Future global sea levels
The resulting projections for future global sea levels range greatly. Initially, it was estimated a collapse would produce a sea level rise of 4-6m (Mercer, 1968), which is supported by Blankenship who estimates a global sea level rise of 6m (1993) and the paleo-evidence of a 6m sea level rise in the Sangamon Interglacial (Thomas and Bentley, 1978) however “previous assessments have substaintally overestimated its likely contribution” (Bamber et al, 2009:901). Instead, “more recent analysis suggests collapse of only the unstable marine portions would produce a 3.3m eustatic sea-level rise”(Joughin and Alley, 2011:507) which would take place over several centuries.
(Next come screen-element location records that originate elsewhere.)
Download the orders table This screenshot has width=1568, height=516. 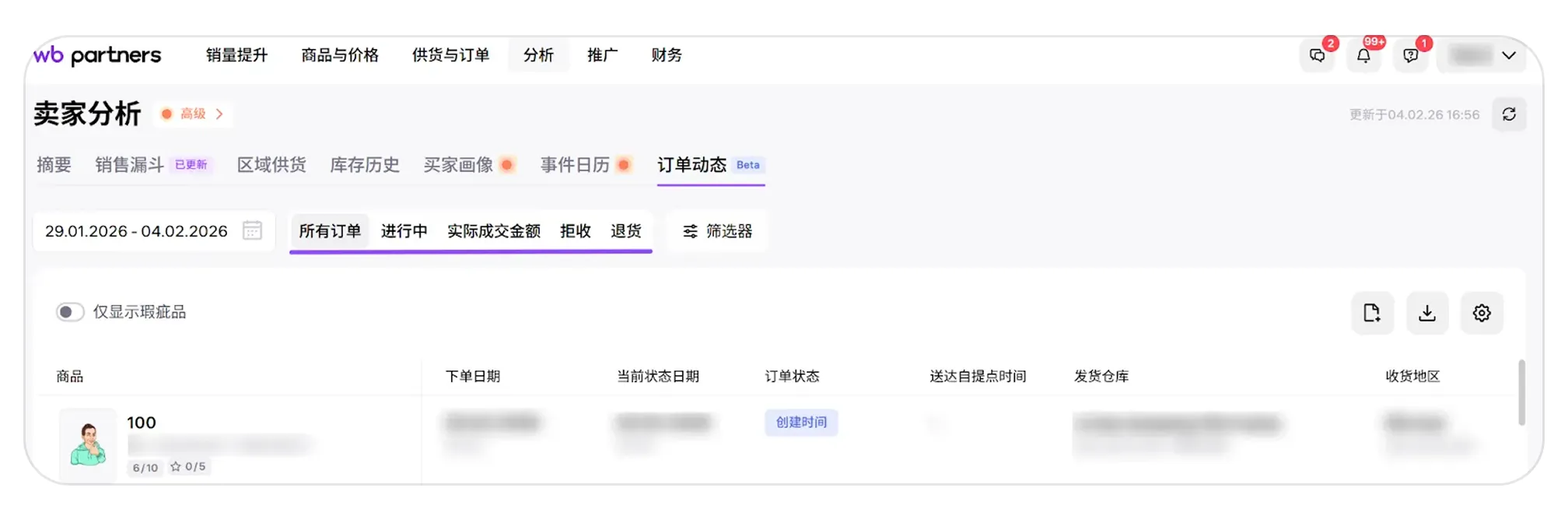[x=1427, y=313]
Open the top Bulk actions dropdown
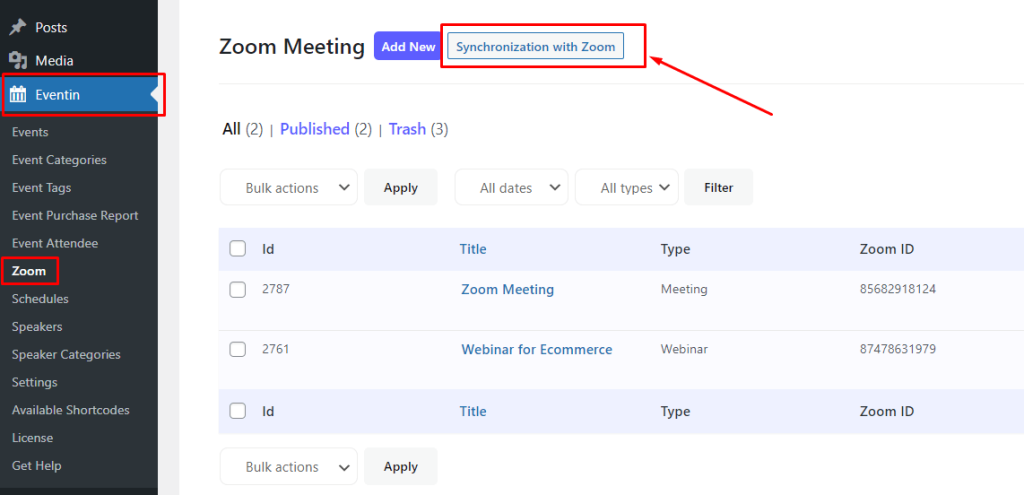Image resolution: width=1024 pixels, height=495 pixels. [x=289, y=188]
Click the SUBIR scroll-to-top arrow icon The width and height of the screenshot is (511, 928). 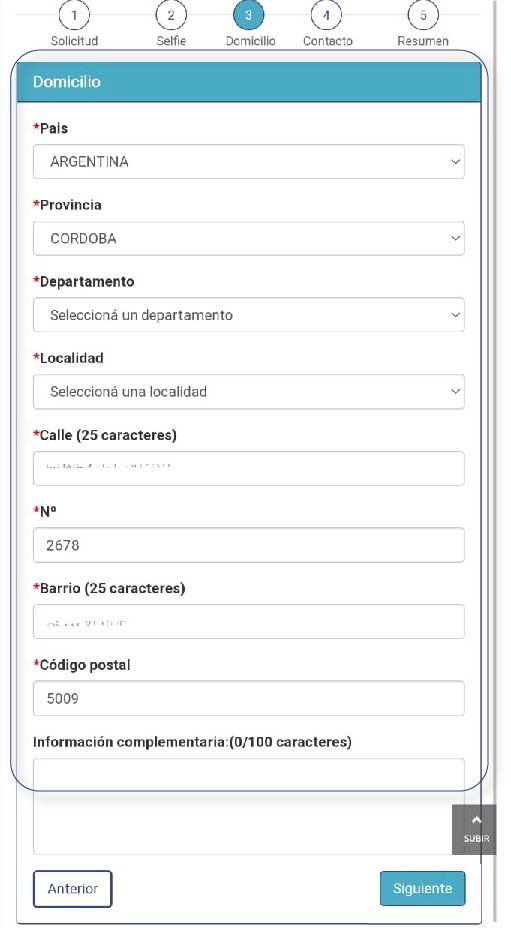click(x=477, y=820)
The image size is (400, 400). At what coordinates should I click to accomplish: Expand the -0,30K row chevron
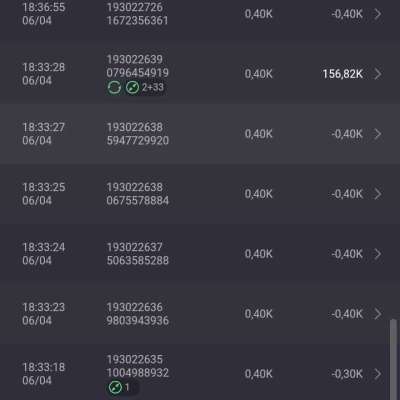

These discrepancies reflect “both the unpredictability of the physical system and the scientific uncertainty”(Vaughen and Spouge, 2002:65) of complex interactions within the Earth system. Sea level rise is non-uniform (Bamber et al, 2009), and feedbacks produced by WAIS variations could initiate “the growth or decay of other marine ice sheets” (Thomas and Bentley, 1978:164). Therefore, although we currently accept a predicted 3.3m sea level rise, to accurately quantify the WAIS’ stability and the sea level response, an improved understanding of the Earth system and its responses is required.
Conclusion
Therefore, we can accept the current projections of a 3.3m sea level rise over several centuries if the WAIS collapses, but more complex models are required to quantify the WAIS’s stability, and the likelihood of such a collapse happening (Joughin and Alley, 2011). It is unlikely a collapse will occur in the next century (Vaughen and Spouge, 2002), however it could possibly occur in the next millennium (Lenton et al, 2008) due to the WAIS’ vulnerability to anthropogenic climate warming. If we are to accept Feldmann and Levermann’s theory that we are currently at the start of a WAIS collapse, caused by the localised destabilization of the Amundsen Sea region and maintained through positive feedbacks (2015), we need to adapt globally through implementing long-term coastal protection to mitigate damage from the predicted 3.3m sea level rise over the next several centuries. This is highly uncertain, however it is certain the WAIS is losing mass as a result of ocean/atmosphere warming, thus the development of more complex models is necessary to predict such global changes in the Earth system.